*Exercise brief*
Convert the entries, from the line with "Competition (43, 2222)" through the end of the entries, into a two-column CSV with the columns "target" and "coordinates". Put each field in quotes, replace any line breaks with spaces, and omit the pictures.

Word and item positions

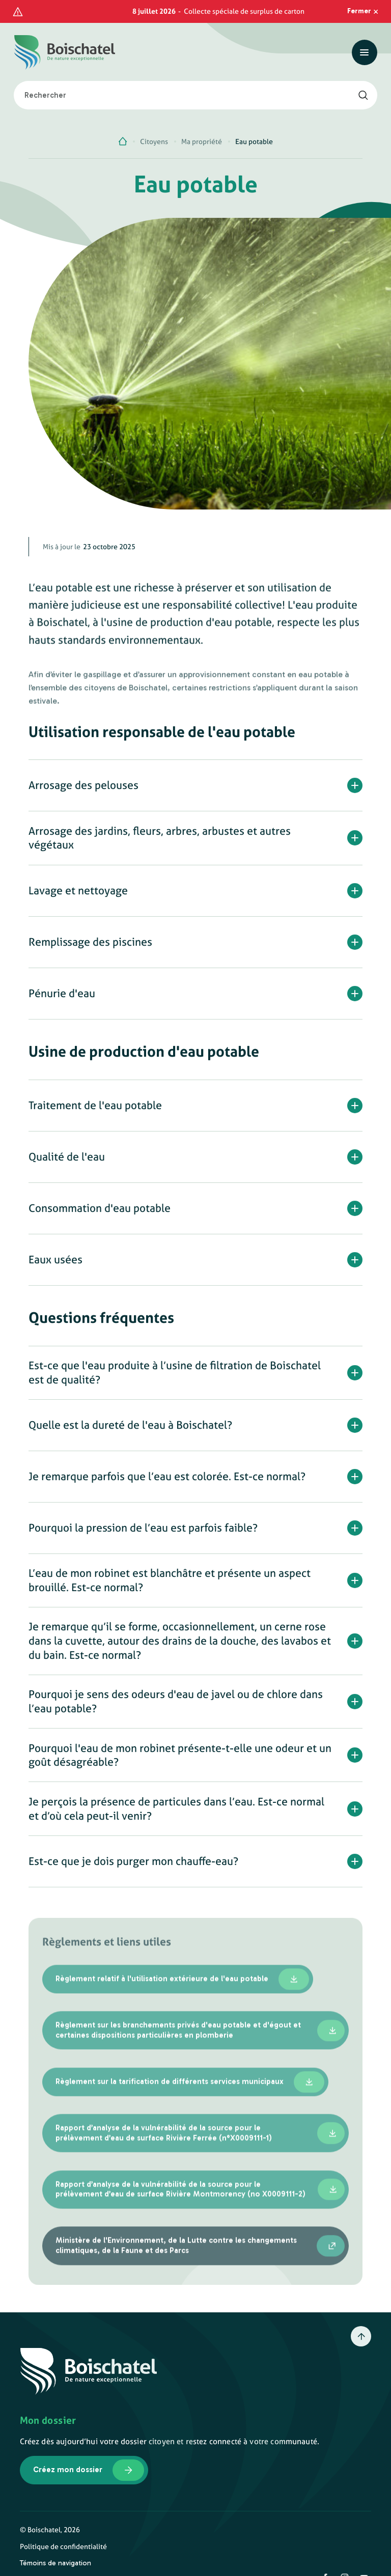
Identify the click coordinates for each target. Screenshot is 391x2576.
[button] (196, 778)
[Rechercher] (363, 76)
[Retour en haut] (361, 2318)
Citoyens (154, 123)
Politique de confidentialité (63, 2528)
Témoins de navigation (55, 2544)
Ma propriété (201, 123)
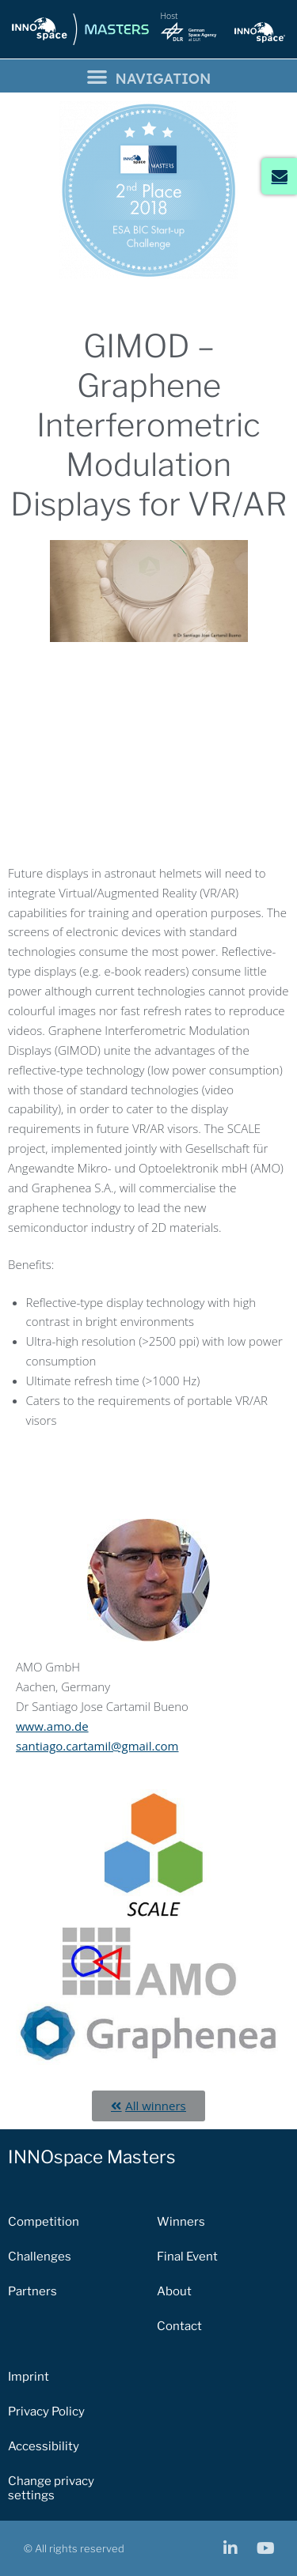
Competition (43, 2222)
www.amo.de (52, 1726)
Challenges (39, 2256)
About (174, 2291)
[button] (148, 76)
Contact (179, 2326)
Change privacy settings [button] (51, 2488)
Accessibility (43, 2446)
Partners (32, 2291)
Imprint (28, 2377)
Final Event (187, 2256)
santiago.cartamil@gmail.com (97, 1746)
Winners (181, 2222)
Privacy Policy (46, 2411)
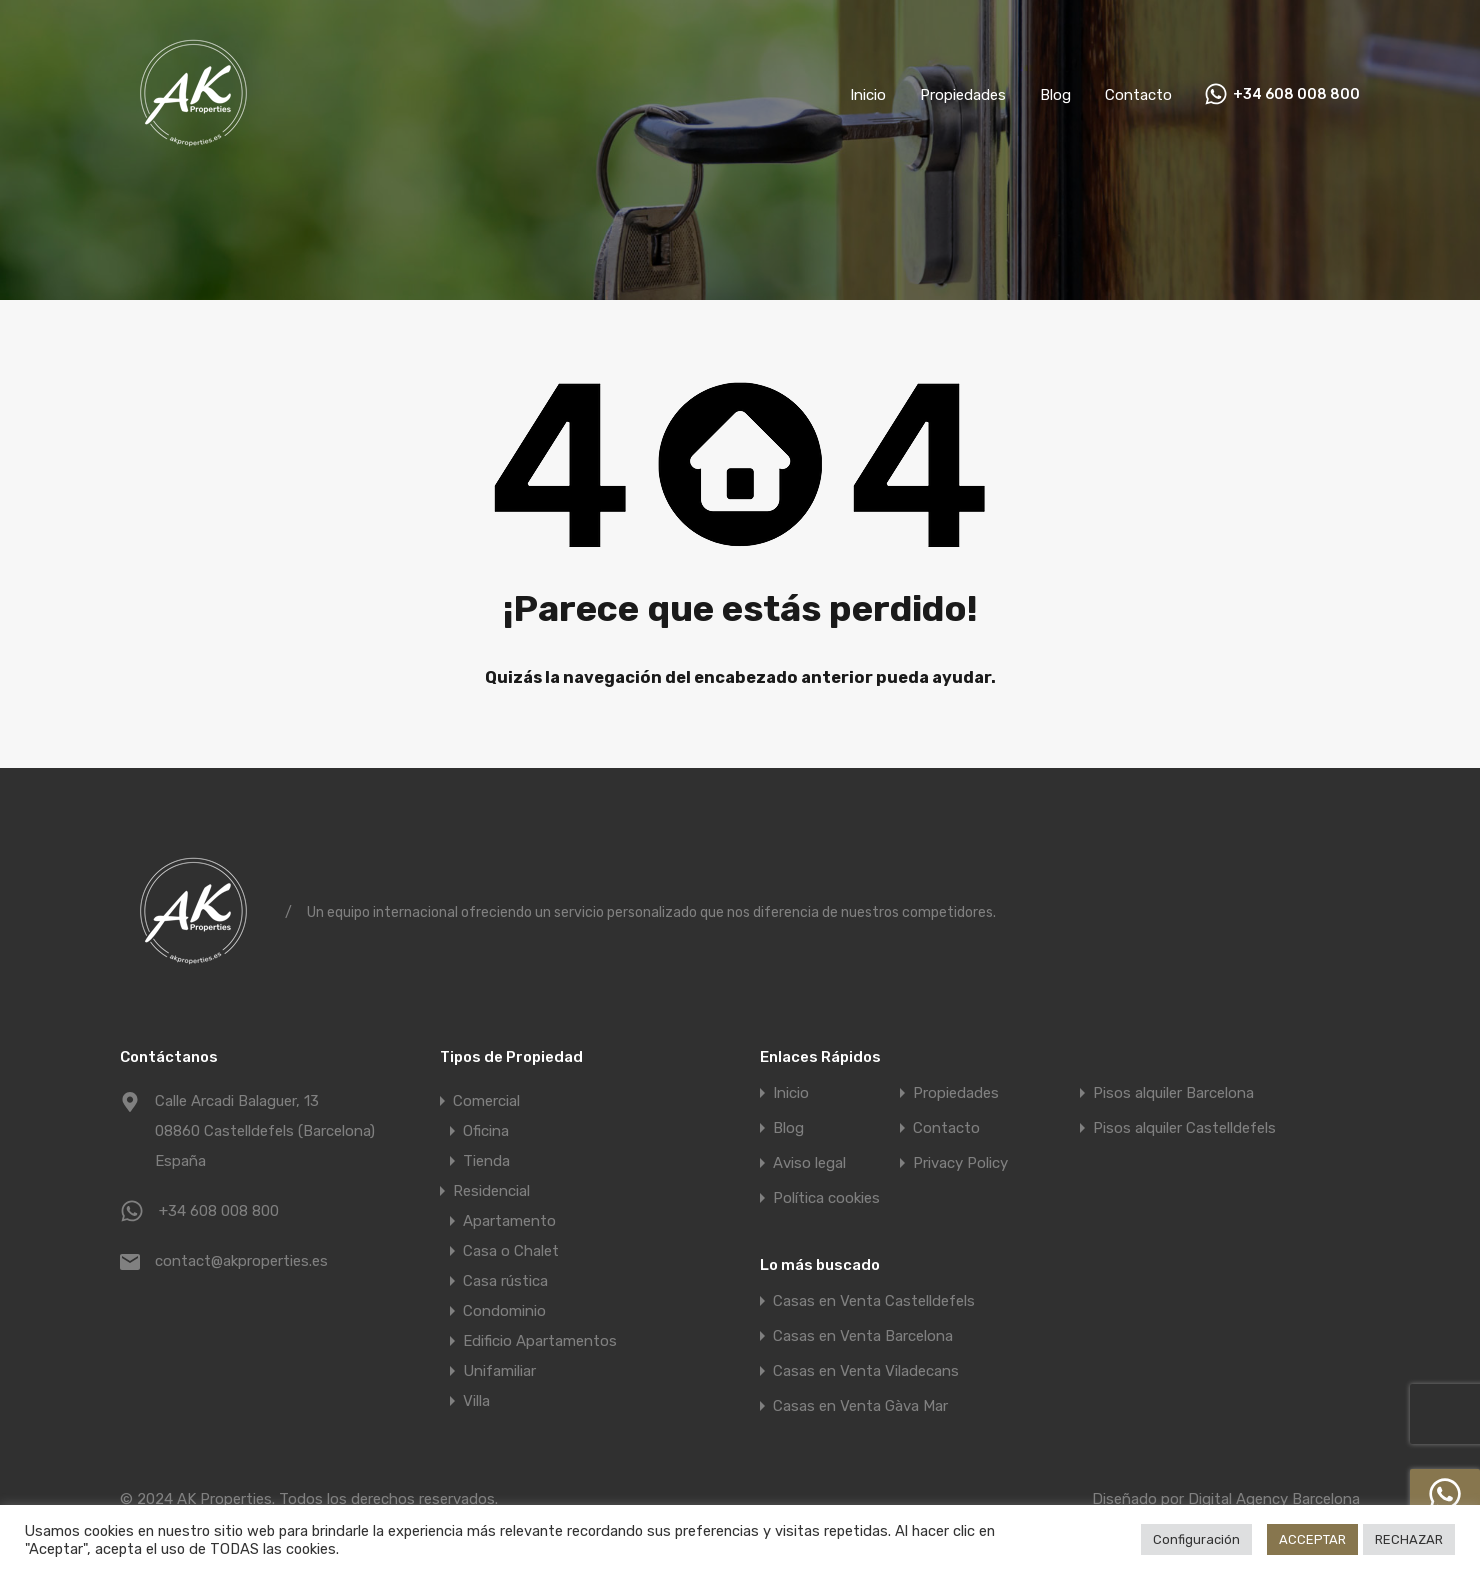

*Worked solution*
target,coordinates
"Competition","(43, 2222)"
"www.amo.de","(52, 1726)"
"Challenges","(39, 2256)"
"About","(174, 2291)"
"[button]","(148, 76)"
"Contact","(179, 2326)"
"Change privacy settings [button]","(51, 2488)"
"Accessibility","(43, 2446)"
"Partners","(32, 2291)"
"Imprint","(28, 2377)"
"Final Event","(187, 2256)"
"santiago.cartamil@gmail.com","(97, 1746)"
"Winners","(181, 2222)"
"Privacy Policy","(46, 2411)"